Agora é a filha quem cuida da mãe. Uma mãe fragilizada, mas persistente. Não aceita ser ajudada, está mais amarga, mas nunca deixa de elogiar quem passa. Uma mãe vaidosa e pouco dada a ceder e aceitar a velhice como impedimento do quer que seja. Esta filha está preocupada por ter de dizer adeus, tem medo e dúvidas. Entre lamentos e alguns desejos, este livro carrega sentimentos tristes. É uma verdadeira homenagem ao amor maternal. Um amor incondicional, eterno, que continua depois da morte. 

 

Eu senti a carga pesada das palavras desta filha. Foi uma leitura angustiante e em alguns momentos sufocante.
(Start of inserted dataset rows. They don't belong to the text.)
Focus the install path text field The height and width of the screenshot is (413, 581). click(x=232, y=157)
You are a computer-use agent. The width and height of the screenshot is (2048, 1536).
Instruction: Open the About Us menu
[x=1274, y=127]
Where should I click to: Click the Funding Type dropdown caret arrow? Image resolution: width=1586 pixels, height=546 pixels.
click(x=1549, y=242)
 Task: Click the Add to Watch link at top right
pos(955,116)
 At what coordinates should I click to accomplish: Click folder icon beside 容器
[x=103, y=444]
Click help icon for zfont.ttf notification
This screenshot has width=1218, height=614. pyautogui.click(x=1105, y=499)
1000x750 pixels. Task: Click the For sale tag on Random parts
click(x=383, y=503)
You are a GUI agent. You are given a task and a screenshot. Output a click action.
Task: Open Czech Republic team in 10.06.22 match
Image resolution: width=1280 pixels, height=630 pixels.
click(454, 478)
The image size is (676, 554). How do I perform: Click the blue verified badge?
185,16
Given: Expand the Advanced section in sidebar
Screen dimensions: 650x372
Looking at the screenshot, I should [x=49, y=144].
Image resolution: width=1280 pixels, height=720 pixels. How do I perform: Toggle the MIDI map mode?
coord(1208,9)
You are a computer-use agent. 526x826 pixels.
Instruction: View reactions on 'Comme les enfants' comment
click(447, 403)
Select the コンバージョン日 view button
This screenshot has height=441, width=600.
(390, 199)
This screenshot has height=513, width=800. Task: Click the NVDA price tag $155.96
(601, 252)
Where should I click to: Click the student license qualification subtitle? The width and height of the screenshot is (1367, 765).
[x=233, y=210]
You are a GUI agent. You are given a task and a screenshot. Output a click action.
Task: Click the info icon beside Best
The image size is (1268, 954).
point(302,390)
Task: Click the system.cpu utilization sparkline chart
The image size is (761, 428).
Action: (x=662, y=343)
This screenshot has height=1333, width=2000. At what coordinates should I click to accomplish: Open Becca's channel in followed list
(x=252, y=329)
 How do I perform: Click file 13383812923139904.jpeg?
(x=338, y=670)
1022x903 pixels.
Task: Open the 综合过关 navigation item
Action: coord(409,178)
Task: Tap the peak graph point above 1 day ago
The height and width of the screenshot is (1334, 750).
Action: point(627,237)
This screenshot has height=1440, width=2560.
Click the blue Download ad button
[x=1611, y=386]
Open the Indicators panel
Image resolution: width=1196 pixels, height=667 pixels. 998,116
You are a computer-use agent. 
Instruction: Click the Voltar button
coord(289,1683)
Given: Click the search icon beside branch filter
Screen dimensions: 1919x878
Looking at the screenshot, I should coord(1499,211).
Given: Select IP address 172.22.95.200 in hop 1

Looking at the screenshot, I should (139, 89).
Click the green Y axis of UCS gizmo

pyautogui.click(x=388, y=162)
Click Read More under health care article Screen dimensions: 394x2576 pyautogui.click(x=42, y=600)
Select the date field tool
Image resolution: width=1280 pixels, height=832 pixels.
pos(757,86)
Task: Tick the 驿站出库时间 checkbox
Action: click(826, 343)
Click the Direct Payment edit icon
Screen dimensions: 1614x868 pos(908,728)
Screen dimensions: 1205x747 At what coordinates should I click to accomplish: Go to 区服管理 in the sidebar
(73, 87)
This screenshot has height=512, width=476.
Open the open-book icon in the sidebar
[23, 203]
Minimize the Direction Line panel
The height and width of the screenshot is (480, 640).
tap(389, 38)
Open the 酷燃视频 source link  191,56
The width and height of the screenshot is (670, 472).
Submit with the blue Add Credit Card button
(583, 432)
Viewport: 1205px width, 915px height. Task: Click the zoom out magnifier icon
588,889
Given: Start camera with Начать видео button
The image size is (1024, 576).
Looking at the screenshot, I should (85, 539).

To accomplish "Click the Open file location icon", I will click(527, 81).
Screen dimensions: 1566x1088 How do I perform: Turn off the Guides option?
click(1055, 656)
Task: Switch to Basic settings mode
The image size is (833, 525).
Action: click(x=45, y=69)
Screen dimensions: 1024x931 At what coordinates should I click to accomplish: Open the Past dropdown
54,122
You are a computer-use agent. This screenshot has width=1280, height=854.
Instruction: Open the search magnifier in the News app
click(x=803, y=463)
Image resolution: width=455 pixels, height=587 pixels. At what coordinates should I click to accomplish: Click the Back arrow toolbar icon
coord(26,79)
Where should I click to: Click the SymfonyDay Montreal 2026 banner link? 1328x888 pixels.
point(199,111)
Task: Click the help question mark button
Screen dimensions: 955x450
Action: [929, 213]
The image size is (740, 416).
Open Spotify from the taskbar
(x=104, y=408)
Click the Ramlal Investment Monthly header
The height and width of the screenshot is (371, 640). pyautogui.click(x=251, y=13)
Apesar de alguns momentos descritos com ternura, não deixa espaço para pensamentos felizes. É morte em cada capitulo, é saudade em cada palavra. A vida é frágil e a maioria chega a esse ponto. O adeus aos entes queridos não é fácil.  O adeus, a partida, a velhice. 

 

As palavras desta filha ecoam nas nossas mentes e permanecem por muito tempo. Faz-nos olhar para os nossos e desejar mais tempo com eles. Mais anos de vida. Sem isto da morte. Nunca, por favor, nunca. É inevitável e não temos forma de controlar nada. Somos frágeis, não somos nada.

 

É um livro pequeno, mas não se deixem enganar. Valeu a pena conhecer a escrita da brasileira Betty Milan. Fiquei curiosa para ler outras obras com uma temática mais leve. Recomendo.